“Yo Tape B, Show ‘Em How It’s Done”: How the Rising Bass Superstar Channels Nostalgia Through His Music

In the twenty-tens, if you found yourself listening to artists like Rae Sremmurd, Wiz Khalifa and Lil Wayne, you were in good company. So did Tape B, the barnstorming dubstep and bass music producer who is channeling the nostalgia of their timeless hip-hop to cultivate his beloved "Old School x New School" style.

Tape B's real name is Kemal Berk Alkanat, though he'll introduce himself as Berk since his first and middle names got switched in the midst of his move from Turkey at just three years old. Now 26, the DJ has found himself on a snowballing trajectory to superstardom.

Tape B.

Ricky Guidini

Though his steps into electronic music's limelight are fairly recent, Alkanat has been producing music for 10 years. That means his Tape B project was well underway at the young age of 16. But it wasn’t until recently—through a pandemic-spurred move home to Boca Raton, Florida—that Alkanat had a lightbulb moment leading to his now-signature sound.

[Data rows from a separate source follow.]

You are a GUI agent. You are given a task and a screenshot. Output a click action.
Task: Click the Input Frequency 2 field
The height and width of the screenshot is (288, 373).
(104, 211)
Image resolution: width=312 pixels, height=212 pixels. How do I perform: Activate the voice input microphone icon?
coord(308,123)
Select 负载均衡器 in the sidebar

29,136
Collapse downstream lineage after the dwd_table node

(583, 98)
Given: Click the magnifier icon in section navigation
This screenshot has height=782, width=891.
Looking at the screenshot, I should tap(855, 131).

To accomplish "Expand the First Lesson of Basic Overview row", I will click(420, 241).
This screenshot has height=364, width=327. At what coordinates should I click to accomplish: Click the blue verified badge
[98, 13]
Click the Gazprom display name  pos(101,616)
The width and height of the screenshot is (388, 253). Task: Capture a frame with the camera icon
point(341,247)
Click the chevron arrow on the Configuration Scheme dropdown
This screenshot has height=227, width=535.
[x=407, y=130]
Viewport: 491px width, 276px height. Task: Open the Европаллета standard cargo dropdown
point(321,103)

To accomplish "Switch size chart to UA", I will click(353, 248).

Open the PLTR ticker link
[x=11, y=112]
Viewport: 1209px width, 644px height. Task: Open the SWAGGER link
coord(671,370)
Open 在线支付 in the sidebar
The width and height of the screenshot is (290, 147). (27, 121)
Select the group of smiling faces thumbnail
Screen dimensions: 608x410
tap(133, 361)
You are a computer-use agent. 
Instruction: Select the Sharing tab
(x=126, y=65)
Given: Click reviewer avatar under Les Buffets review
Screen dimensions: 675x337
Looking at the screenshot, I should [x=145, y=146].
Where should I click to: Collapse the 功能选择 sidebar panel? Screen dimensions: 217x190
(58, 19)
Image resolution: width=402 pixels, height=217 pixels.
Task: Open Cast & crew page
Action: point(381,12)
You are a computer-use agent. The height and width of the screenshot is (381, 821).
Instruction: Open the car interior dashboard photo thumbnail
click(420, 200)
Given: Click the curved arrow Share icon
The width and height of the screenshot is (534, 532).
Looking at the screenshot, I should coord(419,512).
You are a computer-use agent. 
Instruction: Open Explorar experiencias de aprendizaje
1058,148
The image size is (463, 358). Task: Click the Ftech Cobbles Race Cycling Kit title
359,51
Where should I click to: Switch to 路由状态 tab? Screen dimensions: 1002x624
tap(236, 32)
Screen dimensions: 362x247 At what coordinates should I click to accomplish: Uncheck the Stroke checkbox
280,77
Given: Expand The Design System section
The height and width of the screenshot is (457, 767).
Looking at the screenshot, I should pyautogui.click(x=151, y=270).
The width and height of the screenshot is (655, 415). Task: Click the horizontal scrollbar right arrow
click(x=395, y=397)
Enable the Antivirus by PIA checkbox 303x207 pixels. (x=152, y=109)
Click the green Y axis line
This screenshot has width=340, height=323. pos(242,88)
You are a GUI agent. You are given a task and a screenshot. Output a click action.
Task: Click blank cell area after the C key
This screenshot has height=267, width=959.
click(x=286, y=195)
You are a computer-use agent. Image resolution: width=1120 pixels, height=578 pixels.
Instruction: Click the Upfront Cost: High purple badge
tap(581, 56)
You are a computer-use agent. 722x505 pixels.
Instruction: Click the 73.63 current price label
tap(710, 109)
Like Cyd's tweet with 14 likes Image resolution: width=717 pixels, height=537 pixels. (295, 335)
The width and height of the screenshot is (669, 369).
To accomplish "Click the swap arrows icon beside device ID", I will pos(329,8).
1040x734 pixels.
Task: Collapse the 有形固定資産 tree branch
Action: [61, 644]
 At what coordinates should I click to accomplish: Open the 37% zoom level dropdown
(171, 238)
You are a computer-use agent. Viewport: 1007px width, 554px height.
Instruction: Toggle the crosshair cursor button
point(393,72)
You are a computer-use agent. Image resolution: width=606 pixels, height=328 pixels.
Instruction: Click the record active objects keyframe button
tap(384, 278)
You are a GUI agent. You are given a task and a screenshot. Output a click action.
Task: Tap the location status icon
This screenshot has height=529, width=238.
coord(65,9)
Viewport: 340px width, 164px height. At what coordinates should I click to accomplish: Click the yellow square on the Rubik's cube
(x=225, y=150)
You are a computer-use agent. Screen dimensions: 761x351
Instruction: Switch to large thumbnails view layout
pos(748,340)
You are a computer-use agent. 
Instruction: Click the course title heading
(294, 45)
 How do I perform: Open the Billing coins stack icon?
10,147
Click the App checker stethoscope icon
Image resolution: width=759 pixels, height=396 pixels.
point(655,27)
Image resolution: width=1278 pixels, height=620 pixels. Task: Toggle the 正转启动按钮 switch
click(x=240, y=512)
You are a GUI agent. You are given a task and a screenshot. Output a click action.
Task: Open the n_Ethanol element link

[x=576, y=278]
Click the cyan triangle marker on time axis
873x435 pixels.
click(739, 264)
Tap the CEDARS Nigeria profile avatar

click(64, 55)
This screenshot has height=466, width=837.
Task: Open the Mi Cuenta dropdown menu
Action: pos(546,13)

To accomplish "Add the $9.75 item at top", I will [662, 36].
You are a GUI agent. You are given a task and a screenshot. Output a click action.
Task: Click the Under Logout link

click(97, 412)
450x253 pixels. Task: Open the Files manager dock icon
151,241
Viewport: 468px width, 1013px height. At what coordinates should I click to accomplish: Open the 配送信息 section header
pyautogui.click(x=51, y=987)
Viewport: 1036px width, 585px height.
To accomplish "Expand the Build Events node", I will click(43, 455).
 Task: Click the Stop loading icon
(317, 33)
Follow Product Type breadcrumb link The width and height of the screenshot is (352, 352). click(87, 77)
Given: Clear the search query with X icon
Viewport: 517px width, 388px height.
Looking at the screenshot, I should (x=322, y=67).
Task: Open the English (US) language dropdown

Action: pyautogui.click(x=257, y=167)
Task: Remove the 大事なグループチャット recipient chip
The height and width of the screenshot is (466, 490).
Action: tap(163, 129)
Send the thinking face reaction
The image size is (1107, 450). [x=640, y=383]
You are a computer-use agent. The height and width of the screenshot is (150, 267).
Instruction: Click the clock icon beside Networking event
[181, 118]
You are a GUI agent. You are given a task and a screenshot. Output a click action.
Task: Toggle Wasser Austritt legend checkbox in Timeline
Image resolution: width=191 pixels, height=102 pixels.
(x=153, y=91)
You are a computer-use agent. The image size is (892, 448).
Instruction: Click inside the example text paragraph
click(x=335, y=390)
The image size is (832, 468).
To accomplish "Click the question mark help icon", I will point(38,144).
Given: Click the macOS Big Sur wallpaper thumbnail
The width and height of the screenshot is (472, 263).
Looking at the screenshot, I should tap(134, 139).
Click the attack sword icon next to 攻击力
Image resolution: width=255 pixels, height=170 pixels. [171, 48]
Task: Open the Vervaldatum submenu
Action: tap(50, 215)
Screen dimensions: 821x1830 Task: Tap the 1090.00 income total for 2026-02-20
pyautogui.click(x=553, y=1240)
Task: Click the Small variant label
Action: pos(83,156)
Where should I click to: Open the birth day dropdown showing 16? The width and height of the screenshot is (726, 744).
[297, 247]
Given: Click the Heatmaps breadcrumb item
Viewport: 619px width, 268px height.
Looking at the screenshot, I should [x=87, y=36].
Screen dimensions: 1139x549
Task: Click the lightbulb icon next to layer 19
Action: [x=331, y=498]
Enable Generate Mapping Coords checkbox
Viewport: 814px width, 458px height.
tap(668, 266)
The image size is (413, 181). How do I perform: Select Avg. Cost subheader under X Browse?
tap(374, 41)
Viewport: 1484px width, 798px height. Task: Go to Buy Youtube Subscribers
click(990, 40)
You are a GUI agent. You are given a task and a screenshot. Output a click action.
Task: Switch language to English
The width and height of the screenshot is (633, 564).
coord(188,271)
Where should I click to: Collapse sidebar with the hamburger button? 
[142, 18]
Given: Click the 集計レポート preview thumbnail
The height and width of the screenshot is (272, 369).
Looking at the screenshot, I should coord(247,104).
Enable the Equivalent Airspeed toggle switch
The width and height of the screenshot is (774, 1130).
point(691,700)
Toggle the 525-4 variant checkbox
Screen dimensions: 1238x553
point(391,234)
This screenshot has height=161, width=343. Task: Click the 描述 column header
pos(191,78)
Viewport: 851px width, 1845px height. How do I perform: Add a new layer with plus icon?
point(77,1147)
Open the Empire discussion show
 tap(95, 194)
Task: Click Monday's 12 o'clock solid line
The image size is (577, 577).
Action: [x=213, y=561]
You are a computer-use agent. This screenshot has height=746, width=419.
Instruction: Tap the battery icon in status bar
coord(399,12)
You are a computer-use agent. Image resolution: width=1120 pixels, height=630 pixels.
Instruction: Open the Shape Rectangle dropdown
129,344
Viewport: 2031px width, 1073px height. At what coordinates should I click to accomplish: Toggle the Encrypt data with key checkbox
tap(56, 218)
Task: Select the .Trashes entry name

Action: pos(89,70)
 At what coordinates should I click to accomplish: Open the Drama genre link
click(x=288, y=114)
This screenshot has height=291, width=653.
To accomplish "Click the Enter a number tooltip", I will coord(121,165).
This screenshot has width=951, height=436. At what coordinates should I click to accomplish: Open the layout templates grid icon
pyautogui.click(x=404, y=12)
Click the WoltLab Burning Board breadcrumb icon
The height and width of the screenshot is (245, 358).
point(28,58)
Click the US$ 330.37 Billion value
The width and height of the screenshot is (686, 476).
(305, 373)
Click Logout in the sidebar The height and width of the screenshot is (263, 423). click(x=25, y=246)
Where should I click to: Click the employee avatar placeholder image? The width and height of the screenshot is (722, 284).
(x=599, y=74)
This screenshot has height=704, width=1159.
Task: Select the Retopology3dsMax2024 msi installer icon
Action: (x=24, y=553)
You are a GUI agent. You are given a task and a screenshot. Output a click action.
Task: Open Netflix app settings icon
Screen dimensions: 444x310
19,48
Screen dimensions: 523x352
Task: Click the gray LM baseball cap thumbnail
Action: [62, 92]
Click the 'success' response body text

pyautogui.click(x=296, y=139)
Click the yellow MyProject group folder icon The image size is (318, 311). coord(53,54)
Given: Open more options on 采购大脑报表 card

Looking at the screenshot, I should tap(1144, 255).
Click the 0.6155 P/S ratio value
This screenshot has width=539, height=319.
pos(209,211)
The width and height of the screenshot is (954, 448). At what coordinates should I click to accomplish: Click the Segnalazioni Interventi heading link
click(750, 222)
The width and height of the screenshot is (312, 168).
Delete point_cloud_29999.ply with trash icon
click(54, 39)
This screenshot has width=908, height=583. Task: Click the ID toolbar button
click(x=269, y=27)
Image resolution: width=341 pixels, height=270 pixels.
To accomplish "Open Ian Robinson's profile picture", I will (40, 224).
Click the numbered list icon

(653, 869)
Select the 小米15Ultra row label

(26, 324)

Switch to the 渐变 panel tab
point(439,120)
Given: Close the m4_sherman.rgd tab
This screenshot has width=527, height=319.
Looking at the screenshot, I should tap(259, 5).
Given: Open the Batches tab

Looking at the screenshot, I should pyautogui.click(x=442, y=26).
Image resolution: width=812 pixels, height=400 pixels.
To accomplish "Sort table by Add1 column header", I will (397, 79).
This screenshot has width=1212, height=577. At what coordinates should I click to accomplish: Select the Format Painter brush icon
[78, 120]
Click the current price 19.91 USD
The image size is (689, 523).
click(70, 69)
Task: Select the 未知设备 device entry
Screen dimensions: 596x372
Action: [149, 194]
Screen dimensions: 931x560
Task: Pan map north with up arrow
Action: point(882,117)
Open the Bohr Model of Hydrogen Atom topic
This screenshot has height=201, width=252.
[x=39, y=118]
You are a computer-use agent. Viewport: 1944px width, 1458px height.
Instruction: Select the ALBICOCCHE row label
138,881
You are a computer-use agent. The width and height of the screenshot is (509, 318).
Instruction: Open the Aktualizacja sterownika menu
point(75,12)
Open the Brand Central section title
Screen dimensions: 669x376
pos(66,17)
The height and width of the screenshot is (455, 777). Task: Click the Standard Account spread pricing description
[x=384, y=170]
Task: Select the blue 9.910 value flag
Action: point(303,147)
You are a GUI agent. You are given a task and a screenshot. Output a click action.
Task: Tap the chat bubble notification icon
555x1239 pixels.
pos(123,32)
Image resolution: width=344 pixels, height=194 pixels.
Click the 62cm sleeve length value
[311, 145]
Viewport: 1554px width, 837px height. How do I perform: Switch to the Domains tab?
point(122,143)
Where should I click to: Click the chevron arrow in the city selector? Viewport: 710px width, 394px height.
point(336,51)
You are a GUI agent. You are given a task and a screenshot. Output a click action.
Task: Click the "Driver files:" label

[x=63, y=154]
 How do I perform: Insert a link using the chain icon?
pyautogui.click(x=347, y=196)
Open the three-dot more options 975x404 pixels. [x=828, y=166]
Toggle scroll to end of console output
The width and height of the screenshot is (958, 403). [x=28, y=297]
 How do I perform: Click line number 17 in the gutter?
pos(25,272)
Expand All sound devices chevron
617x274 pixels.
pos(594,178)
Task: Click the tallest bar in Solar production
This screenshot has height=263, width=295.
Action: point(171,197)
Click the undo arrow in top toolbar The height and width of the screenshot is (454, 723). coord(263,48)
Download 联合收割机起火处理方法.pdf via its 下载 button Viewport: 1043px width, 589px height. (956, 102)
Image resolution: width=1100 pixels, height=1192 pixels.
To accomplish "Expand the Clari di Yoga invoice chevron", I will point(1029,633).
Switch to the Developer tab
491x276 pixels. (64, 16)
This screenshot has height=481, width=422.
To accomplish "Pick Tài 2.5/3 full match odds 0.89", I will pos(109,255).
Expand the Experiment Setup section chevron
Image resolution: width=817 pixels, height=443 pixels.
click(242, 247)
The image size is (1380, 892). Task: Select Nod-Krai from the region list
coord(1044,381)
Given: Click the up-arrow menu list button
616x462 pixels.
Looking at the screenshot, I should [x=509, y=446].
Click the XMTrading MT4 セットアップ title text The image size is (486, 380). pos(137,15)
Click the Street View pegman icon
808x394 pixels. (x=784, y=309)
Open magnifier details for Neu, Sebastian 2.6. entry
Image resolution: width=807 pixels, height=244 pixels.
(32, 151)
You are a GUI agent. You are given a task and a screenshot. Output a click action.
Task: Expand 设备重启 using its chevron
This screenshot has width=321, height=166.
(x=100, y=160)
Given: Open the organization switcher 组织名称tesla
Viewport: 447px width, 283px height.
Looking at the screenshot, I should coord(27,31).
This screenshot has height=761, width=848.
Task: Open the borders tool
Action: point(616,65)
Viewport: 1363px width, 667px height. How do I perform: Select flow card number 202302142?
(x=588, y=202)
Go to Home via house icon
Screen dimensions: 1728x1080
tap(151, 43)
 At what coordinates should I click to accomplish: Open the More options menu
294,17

"I was in this rut where I can make good music but I just don’t know who I am or what kind of music Tape B is," he recalls in an interview backstage at the dazzling Breakaway Festival in Minnesota

Through listening to dubstep from the iconic UKF channel along with loads of SoundCloud rap, Alkanat says he experienced an epiphany of sorts, deciding to remix the music he used to listen to in high school since he was home and "everything felt nostalgic" at the time. As it turned out, adding newfangled sounds to long-since popularized tracks seemed to fit what he wanted: a vibe of his own.

"It clicked immediately after I made the first three," he recalls. "I was like, 'Yo, I’m actually pretty good at making these remixes.'"

Though the songs he reworks are fairly recognizable among fans, Alkanat adds, he chooses their subject matter based off of his own perception of nostalgia.

"I always try to keep it something niche to me where no one else is remixing it," he says.

As his music grows increasingly popular music, Alkanat highlights another element that has become a signature: vowel bass, the deep and growling sound he endearingly refers to as "the yoys." This slithering sound is in the underbelly of his fan-favorite remix of PEEKABOO and LYNY's trap hit "Like That."